-- DATA LISTING follows --
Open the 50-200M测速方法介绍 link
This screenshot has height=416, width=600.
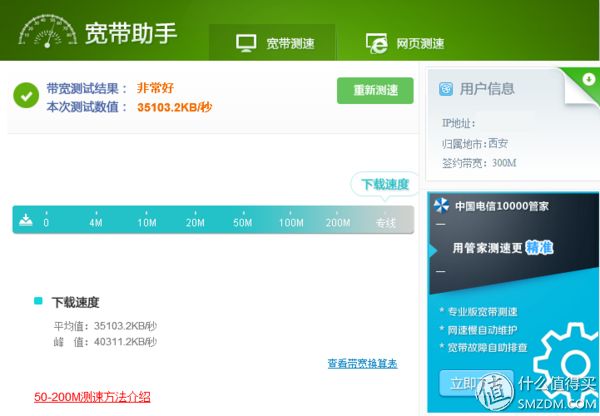pos(92,397)
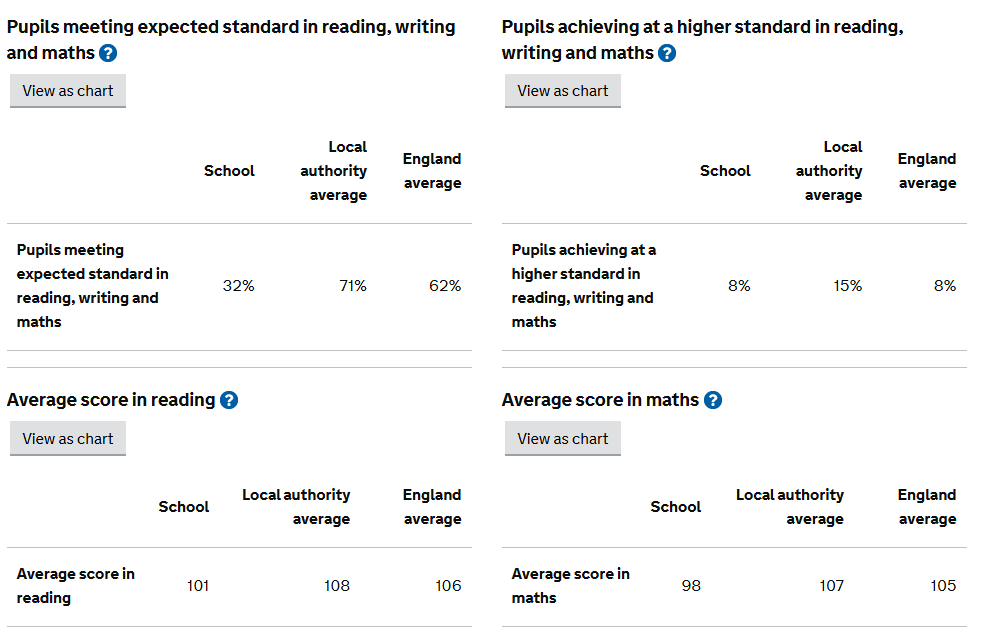987x641 pixels.
Task: Open help for pupils meeting expected standard
Action: tap(108, 53)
-- DATA LISTING concluded --
§ YOUR ASSIGNMENT
When you copy the data, keep every line exact and leave out each picture.

§ SOLUTION FOR THIS PROBLEM
Open the 50-200M测速方法介绍 link
This screenshot has height=416, width=600.
pos(92,397)
987x641 pixels.
Task: Open help for pupils meeting expected standard
Action: tap(108, 53)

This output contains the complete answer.